What they’ll argue: One weird quirk of this provision is that neither the defendants or plaintiffs think it applies: Both sides think the Court should be able to rule right now . So the court appointed an outside lawyer, Robert Long, to argue on their behalf. Long will likely look to the Fourth Circuit Court of Appeals for precedent. It ruled, in September, that the Anti-Injunction Act prevented it from issuing a ruling on the health law.

When it happens: Monday, March 26, 10-11:30 a.m.

Why it matters: The Anti-Injunction Act gives the Supreme Court an opportunity to put off its decision for at least three years, potentially diffusing the law slightly as a 2012 election year issue. This could be a mixed-bag for health care supporters: On the one hand, it gives the law three more years to be implemented. On the other, it would still make the law’s fate seem uncertain, and likely extend the national debate around the Affordable Care Act.


10 Comments on “Day One of HCRA Arguments”

  1. bostonboomer's avatar bostonboomer says:

    Slate has video of Dahlia Lithwick’s reactions after watching today’s arguments.

    http://www.slate.com/articles/video/slate_v/2012/03/supreme_court_begins_review_of_president_obama_s_health_care_reform_law_video_.html

  2. dakinikat's avatar dakinikat says:

    Day One of HCRA Arguments

    Catholic Bishops Lose a Big Battle Over Contraception

    But on Friday, a federal judge in Massachusetts essentially validated the Obama administration’s position, ruling in favor of the ACLU in the lawsuit over the contract. Even though the bishops no longer have the contract, they had joined with the ACLU in asking the judge to rule in the case to settle the constitutional issues. US District Judge Richard Stearns explained why the bishops were in the wrong. He wrote:

    To insist that the government respect the separation of church and state is not to discriminate against religion; indeed, it promotes a respect for religion by refusing to single out any creed for official favor at the expense of all others….This case is about the limits of the government’s ability to delegate to a religious institution the right to use taxpayer money to impose its beliefs on others (who may or may not share them).

    Stearns also cited an earlier Supreme Court ruling that found that the Framers “did not set up a system of government in which important, discretionary governmental powers would be delegated to or shared with religious institutions.” The judge’s ruling is potentially a big one: It calls into question the entire basis of the federal faith-based contracting initiative, implemented by George W. Bush, which gave tremendous power to groups like USCCB over taxpayer dollars. Stearns found, in fact, that it was USCCB that was making the decisions about how the federal anti-trafficking law should be administered—a job that properly rests with the government, not the church.

  3. NW Luna's avatar NW Luna says:

    What a mess. With Medicare for All you could get around the whole individual mandate & commerce issue.

    Now we have lots of lawyers and $$$ spent while fewer and fewer have decent health care. I don’t know whether to be depressed or angry.

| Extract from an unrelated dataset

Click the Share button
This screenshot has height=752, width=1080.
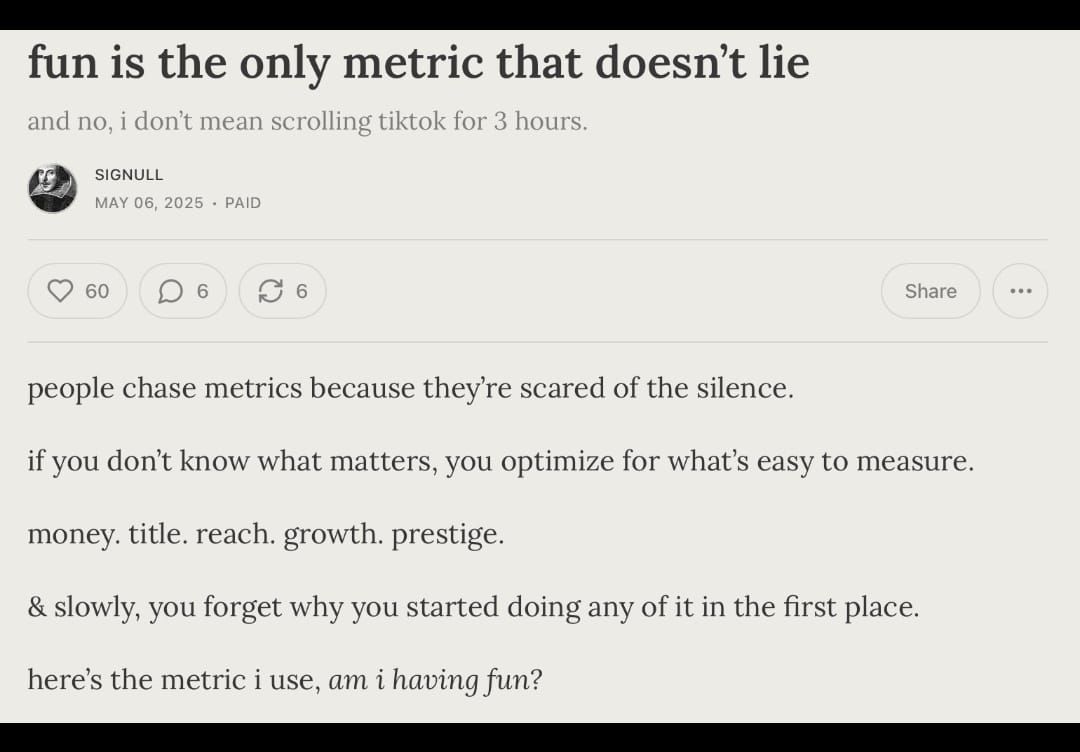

  4. Northwestrain's avatar Northwestrain says:

    This will be interesting to watch. Thanks for all the links.

    This message from my new Kindle — just so you know this is the real NWR!

    HP bought up some mobile WiFi companies ….
    meaning poor service for rural areas.

    Back to Supremes — did I read that the Gov lawyer was arguing one side at a lower level and the switched his argument???? Is the fine for not paying — a fine or not? Meaning not buying a commercial for profit insurance Corp “health” product?